• [Requirement] Please find the lines in the following records that hold "target", and copy them.

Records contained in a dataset
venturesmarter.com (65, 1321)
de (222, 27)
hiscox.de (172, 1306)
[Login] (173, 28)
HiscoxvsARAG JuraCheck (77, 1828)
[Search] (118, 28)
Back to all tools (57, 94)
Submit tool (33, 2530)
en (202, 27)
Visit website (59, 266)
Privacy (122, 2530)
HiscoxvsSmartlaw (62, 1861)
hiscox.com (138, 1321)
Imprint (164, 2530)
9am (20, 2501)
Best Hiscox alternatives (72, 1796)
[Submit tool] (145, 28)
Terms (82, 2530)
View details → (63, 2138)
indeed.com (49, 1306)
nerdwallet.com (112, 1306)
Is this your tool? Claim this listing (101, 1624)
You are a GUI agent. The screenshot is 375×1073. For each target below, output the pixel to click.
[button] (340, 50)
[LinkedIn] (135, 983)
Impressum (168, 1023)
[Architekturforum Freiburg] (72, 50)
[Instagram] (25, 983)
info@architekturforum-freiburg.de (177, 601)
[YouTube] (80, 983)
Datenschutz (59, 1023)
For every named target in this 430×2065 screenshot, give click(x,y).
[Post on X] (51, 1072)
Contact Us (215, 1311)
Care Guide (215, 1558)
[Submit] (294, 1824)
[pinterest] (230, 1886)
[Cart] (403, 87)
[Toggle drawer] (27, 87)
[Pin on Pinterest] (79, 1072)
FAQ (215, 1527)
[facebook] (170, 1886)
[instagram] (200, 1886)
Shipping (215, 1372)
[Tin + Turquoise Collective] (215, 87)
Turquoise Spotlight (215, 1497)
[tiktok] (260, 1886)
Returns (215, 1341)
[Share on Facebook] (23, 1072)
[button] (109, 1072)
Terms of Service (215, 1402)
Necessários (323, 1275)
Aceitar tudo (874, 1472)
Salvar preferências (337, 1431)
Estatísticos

• [Response area]
You are a GUI agent. The screenshot is 375×1073. For each target below, output the pixel to click.
For every named target in this 430×2065 screenshot, give click(x,y).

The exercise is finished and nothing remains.